Being a compilation of sorts it features some of the great Godley and Creme songs such as the masterpiece 'An Englishman In New York' which is a song I have never forgotten ever since I saw the bizarre streamlined film clip in the 80s. I even tried to write out the lyrics that were indecipherable to a teenager of the 80s but still had fun elements with ideas such as 'demented new york athletes staggering around the block... devotion to Bloomingdales gift wrapped in red in the land of blue rinse... happy to see you, Avon crawling!" The sheer cynical sardonic edge is irrisistible, even when he sings "Hitler is king of the jews." It makes a lot of statements about the human condition "strange apparatus, you've never seen", our waste of resources and our rubbber knecking at what others should or should not be purchasing in a consumer society; "I've got to be the first on our block, no way street, happy to see you, have a nice day". And it was the first time I came across the word "Anglophile" and found out what it meant. The song holds power even today and really it is the pinnacle of brilliance as far as I am concrned. Nothing else the band did came close or moved in the same way.
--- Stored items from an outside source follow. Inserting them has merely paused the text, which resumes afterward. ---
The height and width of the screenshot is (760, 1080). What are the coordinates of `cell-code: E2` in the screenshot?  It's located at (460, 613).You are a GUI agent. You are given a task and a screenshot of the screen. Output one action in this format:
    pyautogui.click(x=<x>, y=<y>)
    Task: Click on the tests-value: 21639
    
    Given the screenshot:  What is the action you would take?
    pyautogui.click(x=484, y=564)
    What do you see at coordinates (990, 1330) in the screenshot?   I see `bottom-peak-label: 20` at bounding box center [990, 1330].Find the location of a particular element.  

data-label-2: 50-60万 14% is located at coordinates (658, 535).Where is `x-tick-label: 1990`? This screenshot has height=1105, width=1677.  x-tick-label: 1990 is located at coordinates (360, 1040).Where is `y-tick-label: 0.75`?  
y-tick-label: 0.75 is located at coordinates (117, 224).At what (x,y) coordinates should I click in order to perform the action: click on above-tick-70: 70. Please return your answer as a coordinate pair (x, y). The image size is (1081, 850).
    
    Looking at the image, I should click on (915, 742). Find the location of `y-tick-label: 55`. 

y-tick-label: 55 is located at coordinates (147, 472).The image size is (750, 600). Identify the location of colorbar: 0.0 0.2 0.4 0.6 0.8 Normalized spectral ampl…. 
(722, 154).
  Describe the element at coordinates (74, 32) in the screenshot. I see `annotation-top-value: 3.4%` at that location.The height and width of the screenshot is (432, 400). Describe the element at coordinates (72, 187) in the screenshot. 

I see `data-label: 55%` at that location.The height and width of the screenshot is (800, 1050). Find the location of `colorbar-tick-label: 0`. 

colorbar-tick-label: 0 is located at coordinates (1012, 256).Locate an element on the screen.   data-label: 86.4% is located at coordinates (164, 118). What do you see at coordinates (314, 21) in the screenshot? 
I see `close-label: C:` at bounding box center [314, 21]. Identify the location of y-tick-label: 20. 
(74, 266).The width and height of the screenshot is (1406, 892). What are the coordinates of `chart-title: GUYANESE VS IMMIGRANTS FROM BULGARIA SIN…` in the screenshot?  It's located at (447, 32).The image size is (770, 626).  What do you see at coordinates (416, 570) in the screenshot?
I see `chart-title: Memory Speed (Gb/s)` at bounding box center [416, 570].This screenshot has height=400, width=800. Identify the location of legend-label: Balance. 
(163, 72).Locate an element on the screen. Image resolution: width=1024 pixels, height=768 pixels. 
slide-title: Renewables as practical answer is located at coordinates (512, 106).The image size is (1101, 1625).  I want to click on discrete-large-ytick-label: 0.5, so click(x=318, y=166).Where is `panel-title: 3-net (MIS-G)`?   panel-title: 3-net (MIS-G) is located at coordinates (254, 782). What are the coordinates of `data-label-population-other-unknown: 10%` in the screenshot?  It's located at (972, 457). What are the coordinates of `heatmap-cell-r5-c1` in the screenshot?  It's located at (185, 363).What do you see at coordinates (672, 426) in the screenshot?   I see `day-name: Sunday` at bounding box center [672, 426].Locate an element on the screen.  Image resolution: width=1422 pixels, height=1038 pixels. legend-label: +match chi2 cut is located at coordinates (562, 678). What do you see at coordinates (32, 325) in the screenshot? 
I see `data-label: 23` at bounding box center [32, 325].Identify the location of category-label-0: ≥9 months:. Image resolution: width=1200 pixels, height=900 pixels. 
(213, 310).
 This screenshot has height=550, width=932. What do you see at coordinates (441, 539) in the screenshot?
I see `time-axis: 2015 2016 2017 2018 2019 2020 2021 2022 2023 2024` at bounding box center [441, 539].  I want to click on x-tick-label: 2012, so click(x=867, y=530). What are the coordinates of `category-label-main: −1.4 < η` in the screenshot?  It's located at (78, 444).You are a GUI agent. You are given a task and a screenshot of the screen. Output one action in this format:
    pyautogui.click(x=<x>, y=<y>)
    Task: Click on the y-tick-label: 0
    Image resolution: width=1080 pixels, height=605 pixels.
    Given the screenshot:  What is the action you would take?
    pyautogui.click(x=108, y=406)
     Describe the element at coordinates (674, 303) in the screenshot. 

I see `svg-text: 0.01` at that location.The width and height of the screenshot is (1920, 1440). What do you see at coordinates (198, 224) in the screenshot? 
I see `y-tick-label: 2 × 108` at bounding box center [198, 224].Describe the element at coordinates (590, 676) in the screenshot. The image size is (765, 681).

'Light Me Up' is interesting with female vox and a poppy 80s aroma, but forgettable. 'Save a Mountain for Me' drags interminably until I have had enough of its mediocrity. 'Golden Boy' is okay at first with the deep bass synths but goes on too long with the repetition of "golden boy" grating on the nerves.

Overall this is a poor compilation and if bought just for 'An Englishman In New York' you might be well advised to get hold of "Freeze Frame" instead, that at least had prog songs scattered thereabouts.